Heat insulating jute-reinforced recycled polyethylene and polypropylene bio-composites for energy conservation in buildings

The development of jute-reinforced recycled polyethylene (PE) and polypropylene (PP) bio-composites using a heat-pressed molding technique and the feasibility of using them as thermal-insulating panels in building interiors have been studied in the current research. Lignocellulosic natural jute fibers of different volume fractions were employed as reinforcement to fabricate recycled PP and PE composites, and their thermal and mechanical characteristics were investigated for the intended applications. The developed jute-PP composites showed a higher tensile (75.16 MPa) and flexural (121.13 MPa) strength compared to jute-PE with the tensile and flexural strength of 55.62 MPa and 74.53 MPa, respectively, which is attributed to the better tensile strength of PP and its superior interfacial bonding with the jute fiber than PE. The fractographic investigation also confirmed the desired interfacial attachment of reinforcement and recycled polymers in the composite structure. The heat barrier characteristics, including low thermal conductivity (0.2694 W/m.K and 0.1852 W/m.K for jute-PE and jute-PP, respectively) and enhanced conductive and radiative heat resistance with increased volume fraction of jute fiber, specified adequate heat barrier performance of the developed composites for building thermal applications.

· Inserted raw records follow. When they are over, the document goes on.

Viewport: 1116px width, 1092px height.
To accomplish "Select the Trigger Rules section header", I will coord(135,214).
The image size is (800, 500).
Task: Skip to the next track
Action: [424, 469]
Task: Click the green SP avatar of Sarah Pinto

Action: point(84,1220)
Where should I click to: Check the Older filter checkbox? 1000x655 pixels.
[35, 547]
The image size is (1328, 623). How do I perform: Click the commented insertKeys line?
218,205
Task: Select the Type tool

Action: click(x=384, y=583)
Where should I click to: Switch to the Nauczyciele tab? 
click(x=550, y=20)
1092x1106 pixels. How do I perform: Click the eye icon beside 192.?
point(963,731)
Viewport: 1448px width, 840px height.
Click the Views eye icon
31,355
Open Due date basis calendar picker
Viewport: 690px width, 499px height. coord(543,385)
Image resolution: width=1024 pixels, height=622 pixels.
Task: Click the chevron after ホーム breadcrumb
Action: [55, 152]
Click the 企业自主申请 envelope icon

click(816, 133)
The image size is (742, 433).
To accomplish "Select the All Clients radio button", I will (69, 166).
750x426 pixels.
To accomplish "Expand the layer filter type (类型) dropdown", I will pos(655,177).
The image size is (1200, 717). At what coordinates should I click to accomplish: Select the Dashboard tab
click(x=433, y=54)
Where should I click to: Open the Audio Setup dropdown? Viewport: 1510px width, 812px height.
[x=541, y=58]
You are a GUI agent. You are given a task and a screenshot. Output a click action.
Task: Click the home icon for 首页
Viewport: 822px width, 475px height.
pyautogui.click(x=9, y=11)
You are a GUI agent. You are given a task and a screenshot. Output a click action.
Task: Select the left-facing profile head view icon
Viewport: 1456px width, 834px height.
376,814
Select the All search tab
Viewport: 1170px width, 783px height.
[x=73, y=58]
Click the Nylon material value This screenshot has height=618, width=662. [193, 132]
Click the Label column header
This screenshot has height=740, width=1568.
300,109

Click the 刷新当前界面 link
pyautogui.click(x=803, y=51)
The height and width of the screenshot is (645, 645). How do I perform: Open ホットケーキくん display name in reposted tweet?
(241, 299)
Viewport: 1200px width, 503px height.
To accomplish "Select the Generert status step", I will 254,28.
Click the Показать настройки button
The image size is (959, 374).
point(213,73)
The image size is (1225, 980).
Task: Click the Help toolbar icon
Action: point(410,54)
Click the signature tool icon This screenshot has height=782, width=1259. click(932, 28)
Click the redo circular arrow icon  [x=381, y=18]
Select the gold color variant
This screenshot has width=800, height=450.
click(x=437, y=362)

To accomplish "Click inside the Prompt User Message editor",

The thermogravimetric analysis (TGA) and differential scanning calorimetry (DSC) study revealed comparable thermal stability of both composites at elevated temperatures. Additionally, due to reduced interfacial vacuity and the existence of hydrophobic PE and PP, composite samples demonstrated very low water absorption with time, which suggested the potentiality of utilizing them as durable heat-insulating materials in building structures. Accordingly, the fabrication of thermal-insulating engineered recycled biocomposites and their application in designing green buildings can significantly contribute to reducing the global carbon footprint associated with thermal energy consumption of buildings and alleviating the growing environmental problems of plastic waste by utilizing them as matrix polymer in fiber-reinforced composites.